Something like this key sequence:
q 1 # begin recording
/my_pattern/e # find my_pattern, set cursor to end of match
a # append
\nsome_other_text... # the text to append
<esc> # exit insert mode
q # stop recording
Repeated by pressing #1
You can do it in two steps. This is similar to Bill's answer but simpler and slightly more flexible, since you can use part of the original string in the replacement.
First substitute and then indent.
:%s/my_pattern/\0, \r some_other_text_i_want_to_insert/
:%g/some_other_text_i_want_to_insert/normal ==
If you use part of the original string with \0,\1, etc. just use the common part of the replacement string for the :global (second) command.
I achieved this by using \s* at the beginning of my pattern to capture the preceding whitespace.

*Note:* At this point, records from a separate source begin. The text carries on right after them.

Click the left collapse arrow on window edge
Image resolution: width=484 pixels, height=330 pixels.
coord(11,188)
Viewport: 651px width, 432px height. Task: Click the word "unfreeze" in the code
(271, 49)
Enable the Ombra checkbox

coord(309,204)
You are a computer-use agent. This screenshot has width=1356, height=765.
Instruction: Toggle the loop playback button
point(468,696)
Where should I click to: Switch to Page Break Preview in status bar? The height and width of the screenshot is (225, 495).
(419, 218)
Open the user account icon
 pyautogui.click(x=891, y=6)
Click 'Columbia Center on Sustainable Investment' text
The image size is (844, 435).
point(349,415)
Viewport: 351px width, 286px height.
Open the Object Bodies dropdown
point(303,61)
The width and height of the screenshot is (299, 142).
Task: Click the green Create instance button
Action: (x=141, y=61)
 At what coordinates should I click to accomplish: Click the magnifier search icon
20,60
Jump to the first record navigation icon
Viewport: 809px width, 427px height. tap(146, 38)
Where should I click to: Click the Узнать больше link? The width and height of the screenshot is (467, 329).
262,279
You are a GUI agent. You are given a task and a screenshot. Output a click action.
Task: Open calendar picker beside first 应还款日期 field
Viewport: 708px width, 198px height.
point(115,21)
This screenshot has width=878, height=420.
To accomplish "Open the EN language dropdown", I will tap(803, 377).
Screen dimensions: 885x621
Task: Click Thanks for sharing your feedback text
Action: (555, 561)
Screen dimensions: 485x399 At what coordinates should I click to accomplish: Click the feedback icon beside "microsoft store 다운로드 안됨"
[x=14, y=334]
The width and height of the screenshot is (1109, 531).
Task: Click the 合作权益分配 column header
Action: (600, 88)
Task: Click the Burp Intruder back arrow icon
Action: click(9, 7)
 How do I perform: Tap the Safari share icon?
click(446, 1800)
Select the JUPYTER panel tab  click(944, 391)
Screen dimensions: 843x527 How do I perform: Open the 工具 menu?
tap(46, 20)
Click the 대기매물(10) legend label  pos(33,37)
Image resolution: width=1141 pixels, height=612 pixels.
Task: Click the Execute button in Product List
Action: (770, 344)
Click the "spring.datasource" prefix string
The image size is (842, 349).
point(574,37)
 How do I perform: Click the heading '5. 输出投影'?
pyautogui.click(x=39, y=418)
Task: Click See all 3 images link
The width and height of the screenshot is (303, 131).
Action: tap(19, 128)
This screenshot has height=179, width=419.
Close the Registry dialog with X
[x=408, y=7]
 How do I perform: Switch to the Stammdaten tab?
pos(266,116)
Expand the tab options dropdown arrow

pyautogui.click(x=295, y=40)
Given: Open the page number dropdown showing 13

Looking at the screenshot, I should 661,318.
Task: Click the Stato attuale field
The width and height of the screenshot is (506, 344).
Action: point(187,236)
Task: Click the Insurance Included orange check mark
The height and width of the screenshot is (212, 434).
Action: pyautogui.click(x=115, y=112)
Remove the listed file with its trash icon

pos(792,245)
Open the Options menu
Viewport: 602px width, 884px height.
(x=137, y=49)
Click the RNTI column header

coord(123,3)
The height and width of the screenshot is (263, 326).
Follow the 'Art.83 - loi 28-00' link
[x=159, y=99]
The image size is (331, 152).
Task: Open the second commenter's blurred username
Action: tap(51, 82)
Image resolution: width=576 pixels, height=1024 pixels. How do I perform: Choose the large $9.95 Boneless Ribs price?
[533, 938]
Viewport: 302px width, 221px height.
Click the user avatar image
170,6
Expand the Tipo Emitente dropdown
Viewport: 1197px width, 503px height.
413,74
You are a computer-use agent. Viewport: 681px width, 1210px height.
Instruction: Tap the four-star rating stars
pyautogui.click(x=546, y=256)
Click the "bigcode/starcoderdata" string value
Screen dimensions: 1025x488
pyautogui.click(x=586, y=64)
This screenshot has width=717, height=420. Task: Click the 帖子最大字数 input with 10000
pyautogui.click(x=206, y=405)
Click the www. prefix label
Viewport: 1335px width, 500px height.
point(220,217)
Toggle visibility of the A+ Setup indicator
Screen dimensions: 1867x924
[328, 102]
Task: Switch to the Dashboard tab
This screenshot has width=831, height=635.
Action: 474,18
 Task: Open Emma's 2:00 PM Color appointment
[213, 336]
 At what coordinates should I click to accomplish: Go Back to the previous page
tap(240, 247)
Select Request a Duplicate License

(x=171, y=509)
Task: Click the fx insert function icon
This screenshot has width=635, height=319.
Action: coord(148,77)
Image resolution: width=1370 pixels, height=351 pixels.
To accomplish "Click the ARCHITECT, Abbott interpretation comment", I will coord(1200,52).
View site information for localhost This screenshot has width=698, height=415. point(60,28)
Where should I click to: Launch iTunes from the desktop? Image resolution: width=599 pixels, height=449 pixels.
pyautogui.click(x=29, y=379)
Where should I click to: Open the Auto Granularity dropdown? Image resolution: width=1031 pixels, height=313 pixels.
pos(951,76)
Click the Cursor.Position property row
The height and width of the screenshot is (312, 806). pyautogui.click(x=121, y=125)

I'm using the vim addon for VSCode, which doesn't seem to match standard vim completely, but for me,
:%s/(\s*)(existing line)/$1$2\n$1added line/g
turns this
mycode{
existing line
}
into this
mycode{
existing line
added line
}
The parentheses in the search pattern define groups which are referenced by $1 and $2. In this case $1 is the white space captured by (\s*). I'm not an expert on different implementations of vim or regex, but as far as I can tell, this way of referencing regex groups is specific to VSCode (or at least not general). More explanation of that here. Using \s* to capture a group of whitespace should be general, though, or at least have a close analog in your environment.